→ **Action item**: In the data that follows, determine how many lines contain the word "computer", and give only that number.

___

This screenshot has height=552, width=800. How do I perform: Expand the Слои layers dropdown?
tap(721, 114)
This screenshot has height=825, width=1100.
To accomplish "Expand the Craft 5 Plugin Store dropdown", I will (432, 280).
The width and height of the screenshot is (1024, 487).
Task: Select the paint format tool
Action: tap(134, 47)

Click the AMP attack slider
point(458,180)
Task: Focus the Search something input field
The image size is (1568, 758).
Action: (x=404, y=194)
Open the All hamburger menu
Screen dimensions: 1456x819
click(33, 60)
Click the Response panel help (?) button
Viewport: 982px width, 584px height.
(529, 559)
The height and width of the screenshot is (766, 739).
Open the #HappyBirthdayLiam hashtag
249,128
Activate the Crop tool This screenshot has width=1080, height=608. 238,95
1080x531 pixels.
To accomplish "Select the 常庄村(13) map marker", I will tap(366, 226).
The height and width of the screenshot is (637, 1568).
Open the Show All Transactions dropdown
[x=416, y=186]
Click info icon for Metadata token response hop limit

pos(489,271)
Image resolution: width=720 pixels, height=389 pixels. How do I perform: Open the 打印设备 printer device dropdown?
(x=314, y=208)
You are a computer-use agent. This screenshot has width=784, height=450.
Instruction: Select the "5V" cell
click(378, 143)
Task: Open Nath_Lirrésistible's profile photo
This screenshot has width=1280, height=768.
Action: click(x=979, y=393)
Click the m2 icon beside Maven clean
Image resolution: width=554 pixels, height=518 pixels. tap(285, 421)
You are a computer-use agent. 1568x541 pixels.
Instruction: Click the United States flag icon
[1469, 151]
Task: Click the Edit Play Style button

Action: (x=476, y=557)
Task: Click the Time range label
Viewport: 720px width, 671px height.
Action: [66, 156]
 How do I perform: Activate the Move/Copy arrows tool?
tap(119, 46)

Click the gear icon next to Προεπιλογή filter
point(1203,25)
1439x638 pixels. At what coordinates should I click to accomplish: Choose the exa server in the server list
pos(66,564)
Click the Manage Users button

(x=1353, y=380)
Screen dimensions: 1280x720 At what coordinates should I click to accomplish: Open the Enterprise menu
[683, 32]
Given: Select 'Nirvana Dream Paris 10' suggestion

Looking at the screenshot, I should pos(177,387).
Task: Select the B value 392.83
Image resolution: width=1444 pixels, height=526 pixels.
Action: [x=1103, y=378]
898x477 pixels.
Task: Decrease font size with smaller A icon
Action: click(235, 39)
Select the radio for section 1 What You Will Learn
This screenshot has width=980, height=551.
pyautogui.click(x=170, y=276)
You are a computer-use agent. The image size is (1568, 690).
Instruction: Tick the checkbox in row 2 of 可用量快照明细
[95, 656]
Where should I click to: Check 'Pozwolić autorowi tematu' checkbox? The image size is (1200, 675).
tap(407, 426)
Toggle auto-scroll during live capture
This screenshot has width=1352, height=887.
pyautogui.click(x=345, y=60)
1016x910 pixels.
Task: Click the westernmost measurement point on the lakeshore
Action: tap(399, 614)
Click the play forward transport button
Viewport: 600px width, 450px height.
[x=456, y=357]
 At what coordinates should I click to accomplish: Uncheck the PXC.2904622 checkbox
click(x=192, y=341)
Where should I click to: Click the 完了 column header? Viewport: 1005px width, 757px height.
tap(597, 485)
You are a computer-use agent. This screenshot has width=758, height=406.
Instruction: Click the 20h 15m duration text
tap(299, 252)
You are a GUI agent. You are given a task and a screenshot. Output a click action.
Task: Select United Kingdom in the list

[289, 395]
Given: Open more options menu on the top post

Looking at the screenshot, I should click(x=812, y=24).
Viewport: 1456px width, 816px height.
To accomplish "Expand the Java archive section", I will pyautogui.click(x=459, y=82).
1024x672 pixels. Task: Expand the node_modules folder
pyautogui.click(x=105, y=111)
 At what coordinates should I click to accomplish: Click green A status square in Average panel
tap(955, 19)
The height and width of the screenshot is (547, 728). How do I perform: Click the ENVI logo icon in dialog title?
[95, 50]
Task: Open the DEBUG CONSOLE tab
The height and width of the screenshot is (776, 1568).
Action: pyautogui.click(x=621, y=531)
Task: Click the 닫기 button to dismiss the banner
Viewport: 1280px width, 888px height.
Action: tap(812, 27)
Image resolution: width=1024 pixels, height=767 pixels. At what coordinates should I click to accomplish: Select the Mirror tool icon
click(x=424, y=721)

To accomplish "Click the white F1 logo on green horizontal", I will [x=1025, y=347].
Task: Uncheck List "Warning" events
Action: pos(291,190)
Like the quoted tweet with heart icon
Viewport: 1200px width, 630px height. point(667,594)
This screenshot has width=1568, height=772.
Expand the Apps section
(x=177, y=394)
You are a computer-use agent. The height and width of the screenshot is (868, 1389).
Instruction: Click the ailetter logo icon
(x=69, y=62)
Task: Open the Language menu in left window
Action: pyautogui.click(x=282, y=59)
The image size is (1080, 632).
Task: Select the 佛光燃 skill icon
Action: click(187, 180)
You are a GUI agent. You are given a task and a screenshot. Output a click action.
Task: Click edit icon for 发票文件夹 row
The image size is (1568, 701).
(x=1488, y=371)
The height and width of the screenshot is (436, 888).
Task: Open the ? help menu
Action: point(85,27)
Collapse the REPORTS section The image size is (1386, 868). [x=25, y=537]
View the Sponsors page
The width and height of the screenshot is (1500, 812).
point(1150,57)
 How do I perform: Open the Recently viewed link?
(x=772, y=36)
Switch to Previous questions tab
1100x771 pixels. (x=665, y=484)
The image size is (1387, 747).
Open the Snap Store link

___

→ **Response area**: 5